1. Field of the Invention
The present invention relates to a measurement apparatus, an exposure apparatus, and a device fabrication method.
2. Description of the Related Art
An exposure apparatus projects and transfers a pattern formed on a reticle (mask) onto a substrate such as a wafer via a projection optical system. The exposure apparatus measures the surface position of a substrate at a predetermined position on the substrate using a surface shape (surface position) measurement unit of the light oblique-incidence system during exposure (or before exposure), and performs correction to align the substrate surface with an optimum imaging position prior to exposure of the substrate at the predetermined position. In particular, a scanner measures not only the surface position level (focus) of a substrate but also the surface tilt of the substrate in the longitudinal direction (i.e., a direction perpendicular to the scanning direction) of the exposure slit.

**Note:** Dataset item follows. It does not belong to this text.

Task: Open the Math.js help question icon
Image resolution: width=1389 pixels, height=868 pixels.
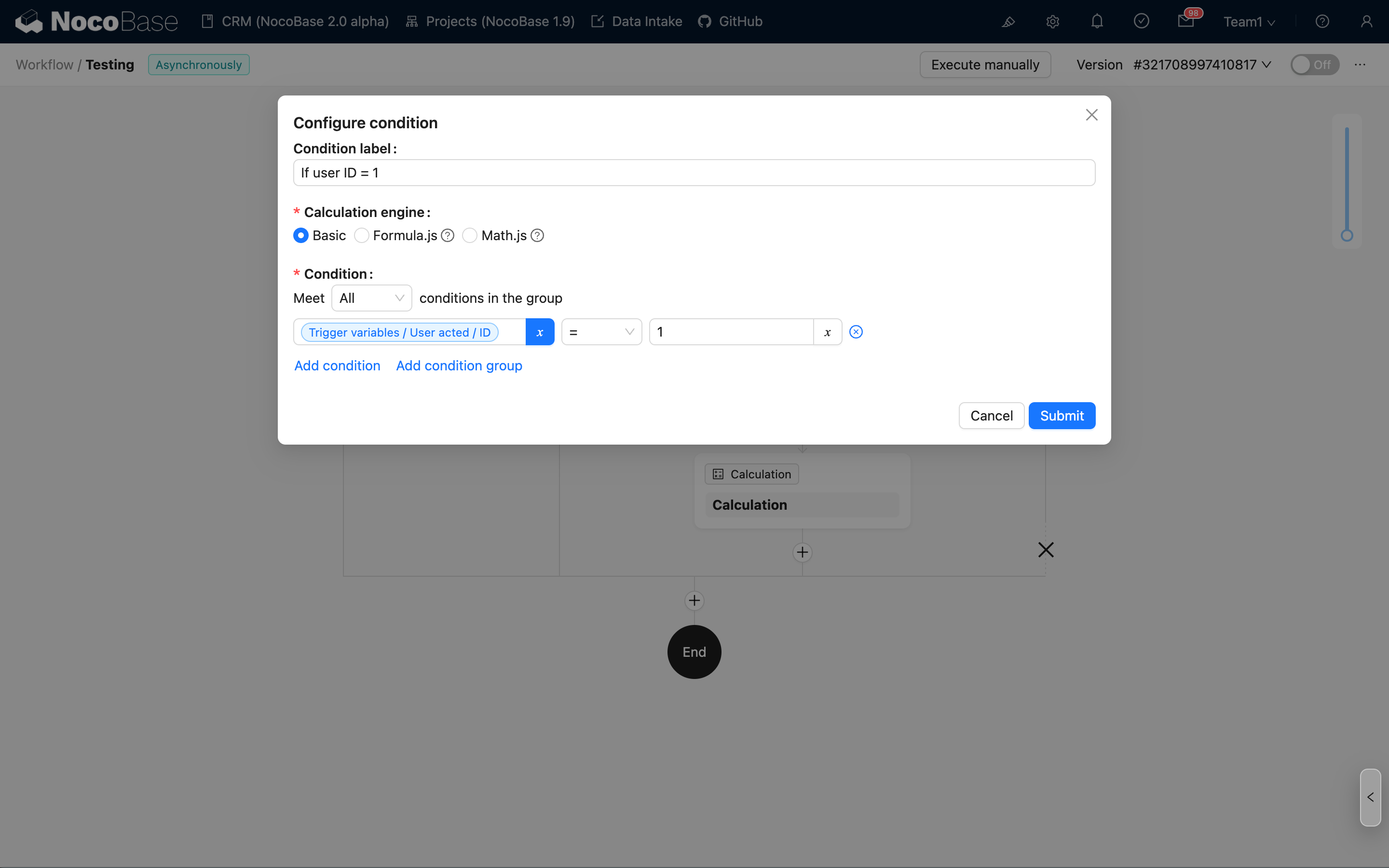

Japanese Patent Laid-Open No. 6-260391, U.S. Pat. No. 6,249,351, and PCT(WO) 2006-514744 propose details of such focus and tilt measurement techniques. Japanese Patent Laid-Open No. 6-260391 and U.S. Pat. No. 6,249,351, for example, disclose techniques using optical sensors. PCT(WO) 2006-514744 discloses a technique using a gas gauge sensor which measures the surface position of a substrate by blowing air onto the substrate. Moreover, a technique using a capacitance sensor is proposed.
In recent years, as the wavelength of the exposure light shortens and the NA of the projection optical system increases, the depth of focus extremely decreases. To keep up with this trend, the accuracy of aligning the surface of a substrate to be exposed with an optimum imaging position, that is, the so-called focus accuracy is increasingly becoming stricter. Under the circumstance, one technique for improving the measurement accuracy is attracting a great deal of attention. This technique measures the surface shape (surface position) of a substrate based on an interference pattern (interference signal) formed by interference between light (measurement light) from the substrate surface (measurement target surface) and light (reference light) from a reference surface.
In this technique, light which has a broad wavelength bandwidth and is emitted by a light source is split into two light beams, one light beam enters the measurement target surface, and the other light beam obliquely enters the reference surface. Then, the measurement light reflected by the measurement target surface and the reference light reflected by the reference surface are combined to detect an interference pattern (interference signal) formed by interference between the measurement light and the reference light. An interference signal is detected while driving the measurement target surface in a predetermined direction (level (focus) direction), and the surface shape of the measurement target surface can be obtained based on a change in the detected interference signal.
Techniques of this kind can shorten the coherence length using light with a broad wavelength bandwidth, thereby setting a measurement range wider than that which can be set using monochromatic light. In addition, these techniques can advantageously reduce interference signal errors attributed to a resist (photosensitive agent) applied on the substrate.
Unfortunately, in the prior arts, when the output from the light source fluctuates with time, noise (light amount noise) that mixes in the interference signal increases, so the surface shape measurement accuracy and reproducibility deteriorate. Because the interference signal can be obtained within a certain finite time range, a fluctuation in output from the light source within that time range, in turn, generates a fluctuation in the amount of light at each measurement position (each driving position on the measurement target surface), and the amount of light naturally differs for each measurement point. Thus, the accuracy of obtaining the peak position of the interference signal deteriorates and, eventually, the surface shape measurement accuracy and reproducibility deteriorate.